Figure 1-2. An Exadata full rack
As you can see, most of the networking components, including an Ethernet switch and two redundant InfiniBand switches, are located in the middle of the rack. This makes sense as it makes the cabling a little simpler. The surrounding eight slots are reserved for database servers, and the rest of the rack is used for storage servers, with two exceptions. The very bottom slot is used for an additional InfiniBand “spine” switch that can be used to connect additional racks, if so desired. It is located in the bottom of the rack, based on the expectation that your Exadata will be in a data center with a raised floor, allowing cabling to be run from the bottom of the rack. The top two slots are available for top-of-rack switches. By removing the keyboard, video, and mouse (KVM) switch in the V2 and X2-2 racks, Oracle is able to provide room for additional switches in the top of the rack.
Operating Systems
The current generation X5 hardware configurations use Intel-based Sun servers. As of this writing, all the servers come preinstalled with Oracle Linux 6. Older versions shipped with the option to choose between Oracle Linux 5 and Solaris 11. The release of the X5-2 model brought in Oracle Linux 6. Because of the overwhelming majority of customers that chose Linux, Oracle removed support for Solaris 11 on Intel-based Exadata systems. Beginning with Exadata storage server version 11.2.3.2.0, Oracle has announced that it intends to support one version of the Linux kernel—an enhanced version called the Unbreakable Enterprise Kernel (UEK). This optimized version has several enhancements that are specifically applicable to Exadata. Among these are network-related improvements to InfiniBand using the RDS protocol. One of the reasons for releasing the UEK was to speed up Oracle’s ability to roll out changes/enhancements to the Linux kernel and overcome the limitations in the RedHat default kernel. Oracle has been a strong partner in the development of Linux and has made several major contributions to the code base.
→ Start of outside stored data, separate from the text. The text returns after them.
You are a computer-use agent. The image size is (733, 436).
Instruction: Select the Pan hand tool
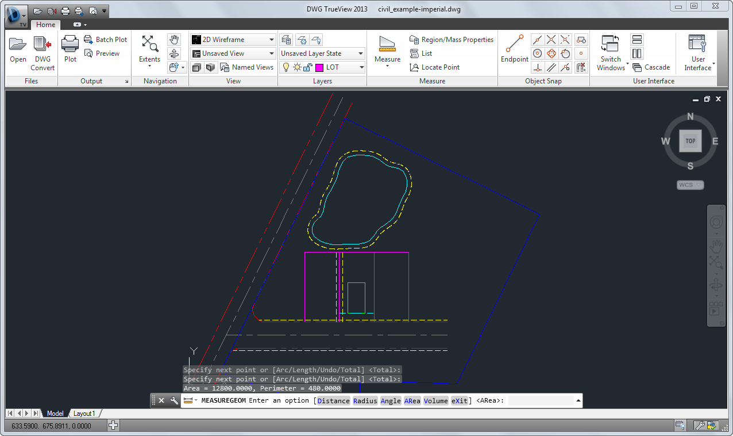click(x=174, y=40)
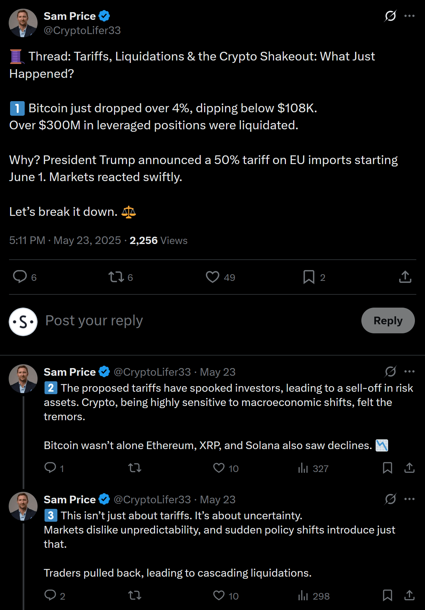
Task: Open Sam Price's avatar on main post
Action: [x=23, y=23]
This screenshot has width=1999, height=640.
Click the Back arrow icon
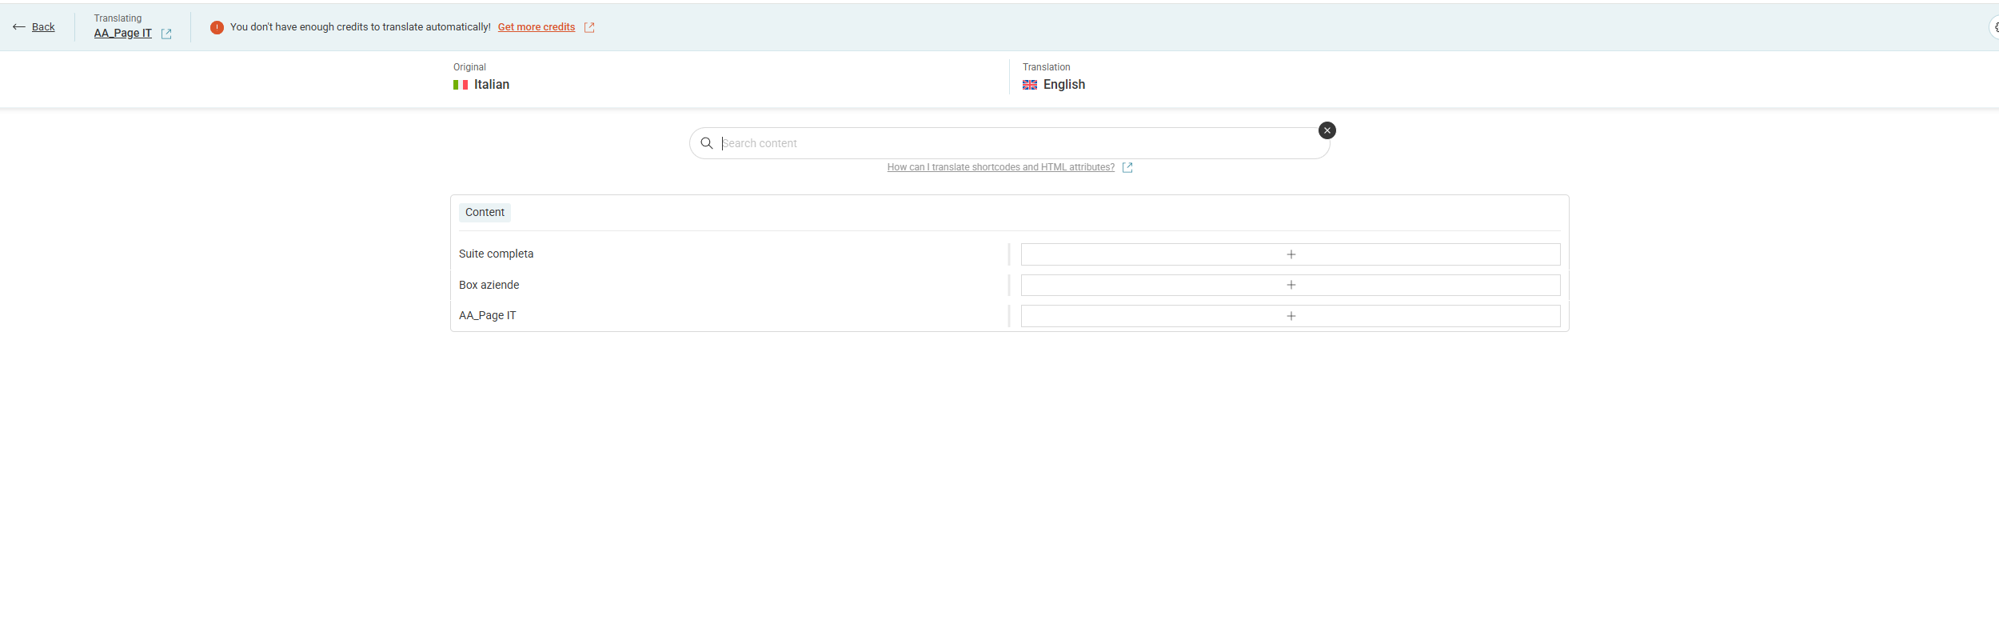pos(19,27)
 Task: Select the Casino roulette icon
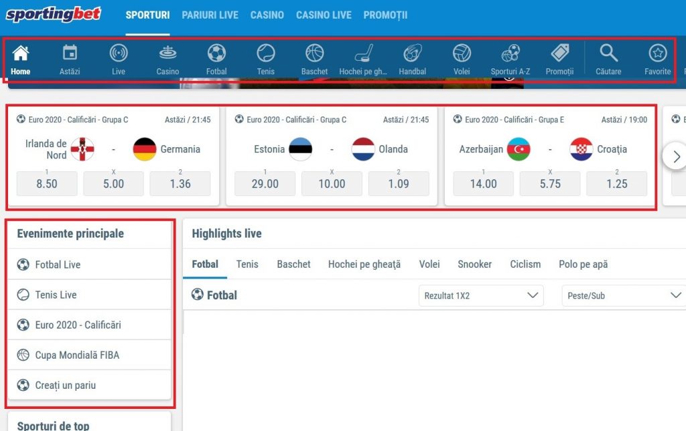click(x=167, y=53)

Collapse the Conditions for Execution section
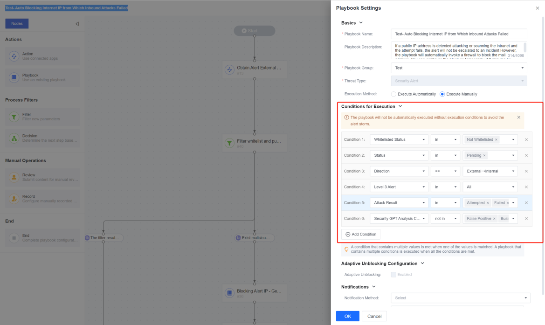point(400,106)
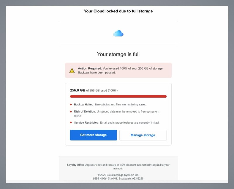Screen dimensions: 234x189
Task: Click the Manage storage button
Action: (143, 135)
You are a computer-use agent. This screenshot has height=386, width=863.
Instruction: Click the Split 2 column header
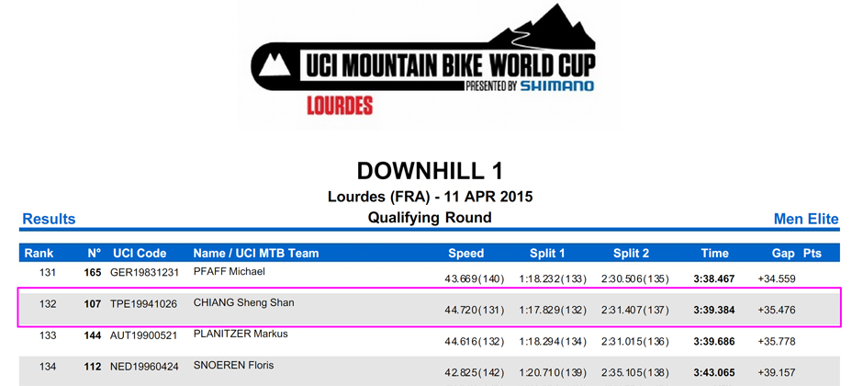pyautogui.click(x=631, y=254)
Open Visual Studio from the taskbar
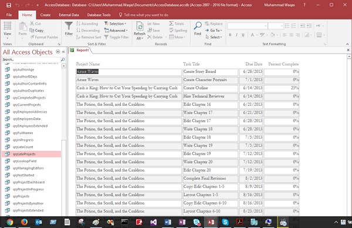The width and height of the screenshot is (352, 228). click(153, 222)
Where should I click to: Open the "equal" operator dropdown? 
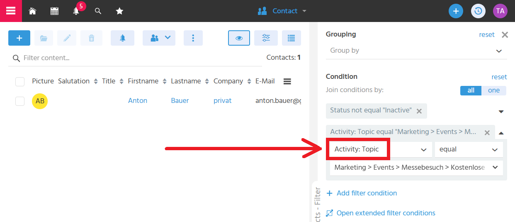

The stated direction is to submit all the enhancements included in the UEK version for inclusion in the standard release.
Database Servers
The current generation X5-2 database servers are based on the Sun Fire X4170 M5 (Sun Fire X5-2) servers. Each server has 2×18-core Intel Xeon E5-2699 v3 processors (2.3 GHz) and 256GB of memory. They also have four internal 600GB 10K RPM SAS drives. They have several network connections including two 10Gb fiber and four 10Gb copper Ethernet ports in addition to the two QDR InfiniBand (40Gb/s) ports. Note that the 10Gb fiber ports are open and that you need to provide the correct connectors to attach them to your existing copper or fiber network. The servers also have a dedicated ILOM port and dual hot-swappable power supplies.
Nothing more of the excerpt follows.